Bisik-bisik itu sengaja dibuat keras, cukup untuk didengar Chesna. Ia terdiam, berusaha fokus pada bukunya. Dadanya sesak, tapi ia menahan diri.
Tiba-tiba suara Shenia terdengar tegas.
“Berhenti, deh. Kalian pikir hebat cuma karena bawa barang mahal? Aku malah salut sama Chesna. Dia berani masuk sekolah ini dengan percaya diri. Dia penter dan gak ngandalin duit orang tua kayak kalian.”
Kelas mendadak hening. Anak-anak yang tadi mengejek saling pandang, lalu mendengus sebal, memilih diam. Ternyata… Shenia adalah sosok yang tidak bisa diremehkan di sekolah ini. Kabarnya, gedung sekolah ini merupakan aset keluarga Shenia.
Shenia menoleh pada Chesna, memberi senyum kecil. “Nggak usah peduliin mereka. Kalau mereka punya waktu untuk ngejek, artinya hidup mereka terlalu kosong.”
Chesna menunduk, bibirnya sedikit melengkung senyum dengan perasaan haru sekali gus.
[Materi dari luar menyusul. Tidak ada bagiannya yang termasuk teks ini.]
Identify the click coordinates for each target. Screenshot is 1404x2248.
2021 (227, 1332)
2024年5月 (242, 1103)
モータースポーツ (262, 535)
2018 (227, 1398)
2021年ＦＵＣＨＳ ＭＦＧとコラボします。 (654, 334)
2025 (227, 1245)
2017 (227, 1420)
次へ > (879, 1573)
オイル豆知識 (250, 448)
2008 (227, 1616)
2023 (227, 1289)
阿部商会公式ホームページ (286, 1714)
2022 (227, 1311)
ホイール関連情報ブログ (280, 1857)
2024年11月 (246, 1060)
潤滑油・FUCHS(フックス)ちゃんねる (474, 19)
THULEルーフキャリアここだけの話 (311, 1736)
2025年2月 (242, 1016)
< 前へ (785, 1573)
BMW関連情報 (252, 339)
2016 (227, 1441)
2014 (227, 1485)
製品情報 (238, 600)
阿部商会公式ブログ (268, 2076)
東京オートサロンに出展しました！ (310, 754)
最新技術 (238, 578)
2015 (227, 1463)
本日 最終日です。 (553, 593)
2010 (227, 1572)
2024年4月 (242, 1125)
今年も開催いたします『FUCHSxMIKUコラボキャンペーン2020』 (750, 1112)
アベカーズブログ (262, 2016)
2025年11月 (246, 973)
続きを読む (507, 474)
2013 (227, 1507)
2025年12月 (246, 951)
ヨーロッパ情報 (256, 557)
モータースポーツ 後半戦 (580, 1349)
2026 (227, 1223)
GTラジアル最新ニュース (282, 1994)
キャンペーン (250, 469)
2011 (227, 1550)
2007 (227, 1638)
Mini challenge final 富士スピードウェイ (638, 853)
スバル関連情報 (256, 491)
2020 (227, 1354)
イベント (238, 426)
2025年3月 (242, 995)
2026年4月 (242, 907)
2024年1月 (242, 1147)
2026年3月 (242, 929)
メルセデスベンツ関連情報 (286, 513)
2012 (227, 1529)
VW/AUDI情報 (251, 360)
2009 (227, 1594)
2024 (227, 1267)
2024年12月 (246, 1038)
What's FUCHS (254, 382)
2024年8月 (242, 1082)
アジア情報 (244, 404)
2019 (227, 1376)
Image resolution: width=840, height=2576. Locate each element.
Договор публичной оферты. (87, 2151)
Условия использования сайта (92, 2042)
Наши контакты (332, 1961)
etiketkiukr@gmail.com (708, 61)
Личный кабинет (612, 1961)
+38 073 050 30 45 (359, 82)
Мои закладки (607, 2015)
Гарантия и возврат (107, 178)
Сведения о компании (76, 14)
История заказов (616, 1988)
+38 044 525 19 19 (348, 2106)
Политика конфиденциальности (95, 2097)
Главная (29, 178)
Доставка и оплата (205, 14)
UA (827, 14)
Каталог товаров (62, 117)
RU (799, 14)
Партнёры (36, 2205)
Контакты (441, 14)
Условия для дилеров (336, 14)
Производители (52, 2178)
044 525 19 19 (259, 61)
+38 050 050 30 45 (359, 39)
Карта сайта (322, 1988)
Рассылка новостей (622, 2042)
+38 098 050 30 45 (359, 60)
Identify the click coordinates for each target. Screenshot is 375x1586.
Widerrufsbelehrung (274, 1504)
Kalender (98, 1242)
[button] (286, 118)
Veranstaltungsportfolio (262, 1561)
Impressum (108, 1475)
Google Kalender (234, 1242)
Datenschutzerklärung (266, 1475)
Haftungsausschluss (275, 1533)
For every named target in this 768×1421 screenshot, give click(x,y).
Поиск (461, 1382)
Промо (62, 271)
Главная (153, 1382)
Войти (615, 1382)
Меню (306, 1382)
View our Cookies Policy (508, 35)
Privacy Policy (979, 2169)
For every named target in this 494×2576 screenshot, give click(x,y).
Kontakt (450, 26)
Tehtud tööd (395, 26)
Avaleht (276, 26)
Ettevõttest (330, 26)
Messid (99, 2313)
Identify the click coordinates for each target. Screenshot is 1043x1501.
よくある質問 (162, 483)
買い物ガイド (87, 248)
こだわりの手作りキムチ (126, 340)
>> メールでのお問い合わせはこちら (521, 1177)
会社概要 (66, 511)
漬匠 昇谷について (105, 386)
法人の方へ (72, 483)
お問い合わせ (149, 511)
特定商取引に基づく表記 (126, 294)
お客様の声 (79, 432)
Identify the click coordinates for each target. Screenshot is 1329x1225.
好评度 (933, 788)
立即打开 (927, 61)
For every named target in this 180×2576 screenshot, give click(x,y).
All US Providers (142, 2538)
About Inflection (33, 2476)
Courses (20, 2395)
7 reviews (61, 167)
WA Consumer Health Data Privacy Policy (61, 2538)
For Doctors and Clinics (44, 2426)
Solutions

Ia berbisik pelan, “Makasih, Shenia.”
Shenia menepuk pelan bahunya. “Ingat, aku di sini buat kamu.”
___
Di sudut ramai sebuah kafe di pinggir kota, Chesna, remaja berusia 16 tahun dengan rambut hitam lurus yang terikat rapi dan senyum ceria, sedang melakukan pekerjaan paruh waktunya. Tangannya membawa nampan berisi segelas kopi. Matanya tiba-tiba terbelalak pada sosok familiar berada di meja tujuannya. Jantung Chesna berdegup kencang. "Om Miko!" pekiknya, hampir tak percaya. Meski baru bertemu Miko dua kali, tapi Chesna masih sangatnya, seorang ayah yang sangat perhatian dan sayang pada putri kecilnya kala itu.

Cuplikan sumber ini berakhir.